La radio es la misma que la biselada? (vaya lio con los nombres   :Lol:  )

----------


## ign

> La radio es la misma que la biselada?


No, la radio es otra, es el otro nombre que se le da a la Svengali.

----------


## JinRoh

> La radio es la misma que la biselada?
> 			
> 		
> 
> No, la radio es otra, es el otro nombre que se le da a la Svengali.


Ups, perdon. Queria decir que si la svengali y la radio eran la misma (por que se vende la baraja y el libro "la baraja radio") Pero me equivoqué y dije biselada.

Saludos y gracias por la aclaración  :Wink1:

----------


## Potamito

Ambas son "geniales", pero sirven para cosas muy distintas, una Svengali no las podras mostrar mil veces a las mismas personas por mucho que tengas  diezmil trucos que hacer con ella, en cambio la biselada si.

----------


## karlk

Acabo de leer todos los mensajes... Y hoy mismo voy a comprar la biselada.
Soy un poco novato con la cartomagia, y no conocia muy bien esta baraja.

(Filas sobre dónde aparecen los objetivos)
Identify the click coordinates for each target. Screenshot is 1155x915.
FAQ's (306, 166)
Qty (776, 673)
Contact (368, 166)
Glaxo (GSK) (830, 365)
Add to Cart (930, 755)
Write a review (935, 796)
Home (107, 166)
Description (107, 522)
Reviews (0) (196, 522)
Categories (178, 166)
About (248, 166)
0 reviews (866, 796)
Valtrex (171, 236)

### CONSIGNA A
Según el extracto, ¿qué otro nombre recibe la baraja Svengali?
### CONSIGNA B
Duplica el fragmento del extracto empezando por "## Potamito" y siguiendo hasta "la biselada si.".
Las entradas no tienen relación con el extracto.

### SOLUCIÓN A
La radio.

### SOLUCIÓN B
## Potamito

Ambas son "geniales", pero sirven para cosas muy distintas, una Svengali no las podras mostrar mil veces a las mismas personas por mucho que tengas  diezmil trucos que hacer con ella, en cambio la biselada si.